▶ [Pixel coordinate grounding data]
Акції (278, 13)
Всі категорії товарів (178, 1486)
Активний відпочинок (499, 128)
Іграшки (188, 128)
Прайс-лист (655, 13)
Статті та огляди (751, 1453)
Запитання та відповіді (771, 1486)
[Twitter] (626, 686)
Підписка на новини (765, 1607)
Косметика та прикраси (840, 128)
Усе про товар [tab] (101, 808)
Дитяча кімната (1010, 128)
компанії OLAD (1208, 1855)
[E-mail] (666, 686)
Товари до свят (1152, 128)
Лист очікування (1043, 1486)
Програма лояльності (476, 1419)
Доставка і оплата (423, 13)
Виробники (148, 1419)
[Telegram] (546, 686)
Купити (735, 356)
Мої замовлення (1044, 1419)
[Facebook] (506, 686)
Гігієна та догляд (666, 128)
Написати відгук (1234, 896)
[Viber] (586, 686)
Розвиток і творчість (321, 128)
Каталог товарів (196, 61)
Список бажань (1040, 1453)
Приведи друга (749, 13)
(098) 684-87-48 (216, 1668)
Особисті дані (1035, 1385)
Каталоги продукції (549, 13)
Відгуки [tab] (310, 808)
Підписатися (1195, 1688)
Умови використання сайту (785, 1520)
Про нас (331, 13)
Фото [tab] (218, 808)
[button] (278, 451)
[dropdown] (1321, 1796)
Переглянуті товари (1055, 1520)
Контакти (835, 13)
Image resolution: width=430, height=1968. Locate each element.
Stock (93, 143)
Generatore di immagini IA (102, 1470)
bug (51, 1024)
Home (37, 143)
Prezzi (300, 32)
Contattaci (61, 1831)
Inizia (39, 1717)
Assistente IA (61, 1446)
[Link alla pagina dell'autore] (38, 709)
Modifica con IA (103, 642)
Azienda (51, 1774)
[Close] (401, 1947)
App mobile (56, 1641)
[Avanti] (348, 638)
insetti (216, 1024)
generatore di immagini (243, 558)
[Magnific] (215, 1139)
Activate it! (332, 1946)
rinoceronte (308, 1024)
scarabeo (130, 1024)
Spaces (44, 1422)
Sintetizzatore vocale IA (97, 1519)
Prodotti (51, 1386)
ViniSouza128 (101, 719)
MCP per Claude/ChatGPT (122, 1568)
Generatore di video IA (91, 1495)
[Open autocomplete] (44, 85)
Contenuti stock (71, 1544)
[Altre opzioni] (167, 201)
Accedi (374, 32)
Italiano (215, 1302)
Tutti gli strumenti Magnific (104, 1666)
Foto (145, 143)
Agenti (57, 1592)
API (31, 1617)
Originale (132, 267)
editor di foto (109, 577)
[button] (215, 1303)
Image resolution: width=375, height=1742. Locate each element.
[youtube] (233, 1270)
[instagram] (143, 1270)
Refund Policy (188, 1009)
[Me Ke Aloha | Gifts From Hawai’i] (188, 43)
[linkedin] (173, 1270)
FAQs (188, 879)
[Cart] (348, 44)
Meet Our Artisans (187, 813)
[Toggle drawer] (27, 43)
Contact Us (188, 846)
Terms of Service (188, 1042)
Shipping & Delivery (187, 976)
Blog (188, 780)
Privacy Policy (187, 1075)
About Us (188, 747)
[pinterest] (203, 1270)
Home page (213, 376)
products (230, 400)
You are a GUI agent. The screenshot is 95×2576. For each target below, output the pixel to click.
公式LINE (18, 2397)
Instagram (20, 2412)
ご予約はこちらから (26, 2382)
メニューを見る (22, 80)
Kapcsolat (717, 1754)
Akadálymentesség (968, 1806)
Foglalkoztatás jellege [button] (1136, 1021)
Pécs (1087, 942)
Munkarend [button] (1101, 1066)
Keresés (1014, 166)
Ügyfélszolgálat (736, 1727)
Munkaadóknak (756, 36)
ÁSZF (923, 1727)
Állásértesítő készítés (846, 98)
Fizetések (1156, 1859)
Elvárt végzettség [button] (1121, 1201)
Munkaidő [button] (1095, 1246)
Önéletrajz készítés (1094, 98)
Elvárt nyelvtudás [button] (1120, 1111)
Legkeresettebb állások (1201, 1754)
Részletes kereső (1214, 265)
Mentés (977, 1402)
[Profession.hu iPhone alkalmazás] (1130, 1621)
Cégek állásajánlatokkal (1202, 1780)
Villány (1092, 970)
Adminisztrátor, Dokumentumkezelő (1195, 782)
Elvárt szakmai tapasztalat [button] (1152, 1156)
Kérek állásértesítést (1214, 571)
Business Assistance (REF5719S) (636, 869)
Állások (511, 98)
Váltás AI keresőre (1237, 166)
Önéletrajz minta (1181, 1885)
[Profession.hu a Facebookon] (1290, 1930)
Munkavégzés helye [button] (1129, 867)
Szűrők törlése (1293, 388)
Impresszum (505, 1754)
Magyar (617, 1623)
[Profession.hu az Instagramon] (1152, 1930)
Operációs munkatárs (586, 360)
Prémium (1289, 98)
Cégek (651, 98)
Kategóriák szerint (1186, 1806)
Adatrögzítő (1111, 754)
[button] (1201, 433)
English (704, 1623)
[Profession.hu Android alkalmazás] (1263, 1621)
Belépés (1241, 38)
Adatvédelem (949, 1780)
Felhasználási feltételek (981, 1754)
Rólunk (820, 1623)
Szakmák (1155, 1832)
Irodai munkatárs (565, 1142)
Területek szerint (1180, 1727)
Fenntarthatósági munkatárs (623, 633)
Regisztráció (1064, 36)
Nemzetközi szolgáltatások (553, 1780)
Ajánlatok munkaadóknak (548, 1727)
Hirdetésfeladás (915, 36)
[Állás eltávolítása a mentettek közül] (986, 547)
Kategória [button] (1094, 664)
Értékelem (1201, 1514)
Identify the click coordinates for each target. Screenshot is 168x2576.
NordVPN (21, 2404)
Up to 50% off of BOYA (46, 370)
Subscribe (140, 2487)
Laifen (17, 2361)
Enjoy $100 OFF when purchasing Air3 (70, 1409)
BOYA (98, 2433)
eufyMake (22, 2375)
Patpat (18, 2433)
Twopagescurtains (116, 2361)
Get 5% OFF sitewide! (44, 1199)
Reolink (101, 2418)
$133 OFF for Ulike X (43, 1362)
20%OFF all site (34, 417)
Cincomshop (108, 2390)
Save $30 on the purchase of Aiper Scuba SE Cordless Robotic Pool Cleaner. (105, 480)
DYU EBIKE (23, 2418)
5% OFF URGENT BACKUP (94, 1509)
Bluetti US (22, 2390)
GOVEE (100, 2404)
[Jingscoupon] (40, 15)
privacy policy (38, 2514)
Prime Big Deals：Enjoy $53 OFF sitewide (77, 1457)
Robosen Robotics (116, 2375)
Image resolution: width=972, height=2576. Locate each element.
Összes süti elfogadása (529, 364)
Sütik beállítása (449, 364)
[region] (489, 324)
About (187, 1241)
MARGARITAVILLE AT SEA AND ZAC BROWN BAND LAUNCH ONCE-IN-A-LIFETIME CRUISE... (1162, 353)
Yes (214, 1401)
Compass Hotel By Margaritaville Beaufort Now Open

▶ [WHAT THIS TASK INVOLVES] When you answer, return the records above exactly as they stand.

▶ [OUTPUT BELOW]
Акції (278, 13)
Всі категорії товарів (178, 1486)
Активний відпочинок (499, 128)
Іграшки (188, 128)
Прайс-лист (655, 13)
Статті та огляди (751, 1453)
Запитання та відповіді (771, 1486)
[Twitter] (626, 686)
Підписка на новини (765, 1607)
Косметика та прикраси (840, 128)
Усе про товар [tab] (101, 808)
Дитяча кімната (1010, 128)
компанії OLAD (1208, 1855)
[E-mail] (666, 686)
Товари до свят (1152, 128)
Лист очікування (1043, 1486)
Програма лояльності (476, 1419)
Доставка і оплата (423, 13)
Виробники (148, 1419)
[Telegram] (546, 686)
Купити (735, 356)
Мої замовлення (1044, 1419)
[Facebook] (506, 686)
Гігієна та догляд (666, 128)
Написати відгук (1234, 896)
[Viber] (586, 686)
Розвиток і творчість (321, 128)
Каталог товарів (196, 61)
Список бажань (1040, 1453)
Приведи друга (749, 13)
(098) 684-87-48 (216, 1668)
Особисті дані (1035, 1385)
Каталоги продукції (549, 13)
Відгуки [tab] (310, 808)
Підписатися (1195, 1688)
Умови використання сайту (785, 1520)
Про нас (331, 13)
Фото [tab] (218, 808)
[button] (278, 451)
[dropdown] (1321, 1796)
Переглянуті товари (1055, 1520)
Контакти (835, 13)
Image resolution: width=430, height=1968. Locate each element.
Stock (93, 143)
Generatore di immagini IA (102, 1470)
bug (51, 1024)
Home (37, 143)
Prezzi (300, 32)
Contattaci (61, 1831)
Inizia (39, 1717)
Assistente IA (61, 1446)
[Link alla pagina dell'autore] (38, 709)
Modifica con IA (103, 642)
Azienda (51, 1774)
[Close] (401, 1947)
App mobile (56, 1641)
[Avanti] (348, 638)
insetti (216, 1024)
generatore di immagini (243, 558)
[Magnific] (215, 1139)
Activate it! (332, 1946)
rinoceronte (308, 1024)
scarabeo (130, 1024)
Spaces (44, 1422)
Sintetizzatore vocale IA (97, 1519)
Prodotti (51, 1386)
ViniSouza128 (101, 719)
MCP per Claude/ChatGPT (122, 1568)
Generatore di video IA (91, 1495)
[Open autocomplete] (44, 85)
Contenuti stock (71, 1544)
[Altre opzioni] (167, 201)
Accedi (374, 32)
Italiano (215, 1302)
Tutti gli strumenti Magnific (104, 1666)
Foto (145, 143)
Agenti (57, 1592)
API (31, 1617)
Originale (132, 267)
editor di foto (109, 577)
[button] (215, 1303)
Image resolution: width=375, height=1742. Locate each element.
[youtube] (233, 1270)
[instagram] (143, 1270)
Refund Policy (188, 1009)
[Me Ke Aloha | Gifts From Hawai’i] (188, 43)
[linkedin] (173, 1270)
FAQs (188, 879)
[Cart] (348, 44)
Meet Our Artisans (187, 813)
[Toggle drawer] (27, 43)
Contact Us (188, 846)
Terms of Service (188, 1042)
Shipping & Delivery (187, 976)
Blog (188, 780)
Privacy Policy (187, 1075)
About Us (188, 747)
[pinterest] (203, 1270)
Home page (213, 376)
products (230, 400)
You are a GUI agent. The screenshot is 95×2576. For each target below, output the pixel to click.
公式LINE (18, 2397)
Instagram (20, 2412)
ご予約はこちらから (26, 2382)
メニューを見る (22, 80)
Kapcsolat (717, 1754)
Akadálymentesség (968, 1806)
Foglalkoztatás jellege [button] (1136, 1021)
Pécs (1087, 942)
Munkarend [button] (1101, 1066)
Keresés (1014, 166)
Ügyfélszolgálat (736, 1727)
Munkaadóknak (756, 36)
ÁSZF (923, 1727)
Állásértesítő készítés (846, 98)
Fizetések (1156, 1859)
Elvárt végzettség [button] (1121, 1201)
Munkaidő [button] (1095, 1246)
Önéletrajz készítés (1094, 98)
Elvárt nyelvtudás [button] (1120, 1111)
Legkeresettebb állások (1201, 1754)
Részletes kereső (1214, 265)
Mentés (977, 1402)
[Profession.hu iPhone alkalmazás] (1130, 1621)
Cégek állásajánlatokkal (1202, 1780)
Villány (1092, 970)
Adminisztrátor, Dokumentumkezelő (1195, 782)
Elvárt szakmai tapasztalat [button] (1152, 1156)
Kérek állásértesítést (1214, 571)
Business Assistance (REF5719S) (636, 869)
Állások (511, 98)
Váltás AI keresőre (1237, 166)
Önéletrajz minta (1181, 1885)
[Profession.hu a Facebookon] (1290, 1930)
Munkavégzés helye [button] (1129, 867)
Szűrők törlése (1293, 388)
Impresszum (505, 1754)
Magyar (617, 1623)
[Profession.hu az Instagramon] (1152, 1930)
Operációs munkatárs (586, 360)
Prémium (1289, 98)
Cégek (651, 98)
Kategóriák szerint (1186, 1806)
Adatrögzítő (1111, 754)
[button] (1201, 433)
English (704, 1623)
[Profession.hu Android alkalmazás] (1263, 1621)
Belépés (1241, 38)
Adatvédelem (949, 1780)
Felhasználási feltételek (981, 1754)
Rólunk (820, 1623)
Szakmák (1155, 1832)
Irodai munkatárs (565, 1142)
Területek szerint (1180, 1727)
Fenntarthatósági munkatárs (623, 633)
Regisztráció (1064, 36)
Nemzetközi szolgáltatások (553, 1780)
Ajánlatok munkaadóknak (548, 1727)
Hirdetésfeladás (915, 36)
[Állás eltávolítása a mentettek közül] (986, 547)
Kategória [button] (1094, 664)
Értékelem (1201, 1514)
Identify the click coordinates for each target. Screenshot is 168x2576.
NordVPN (21, 2404)
Up to 50% off of BOYA (46, 370)
Subscribe (140, 2487)
Laifen (17, 2361)
Enjoy $100 OFF when purchasing Air3 (70, 1409)
BOYA (98, 2433)
eufyMake (22, 2375)
Patpat (18, 2433)
Twopagescurtains (116, 2361)
Get 5% OFF sitewide! (44, 1199)
Reolink (101, 2418)
$133 OFF for Ulike X (43, 1362)
20%OFF all site (34, 417)
Cincomshop (108, 2390)
Save $30 on the purchase of Aiper Scuba SE Cordless Robotic Pool Cleaner. (105, 480)
DYU EBIKE (23, 2418)
5% OFF URGENT BACKUP (94, 1509)
Bluetti US (22, 2390)
GOVEE (100, 2404)
[Jingscoupon] (40, 15)
privacy policy (38, 2514)
Prime Big Deals：Enjoy $53 OFF sitewide (77, 1457)
Robosen Robotics (116, 2375)
Image resolution: width=972, height=2576. Locate each element.
Összes süti elfogadása (529, 364)
Sütik beállítása (449, 364)
[region] (489, 324)
About (187, 1241)
MARGARITAVILLE AT SEA AND ZAC BROWN BAND LAUNCH ONCE-IN-A-LIFETIME CRUISE... (1162, 353)
Yes (214, 1401)
Compass Hotel By Margaritaville Beaufort Now Open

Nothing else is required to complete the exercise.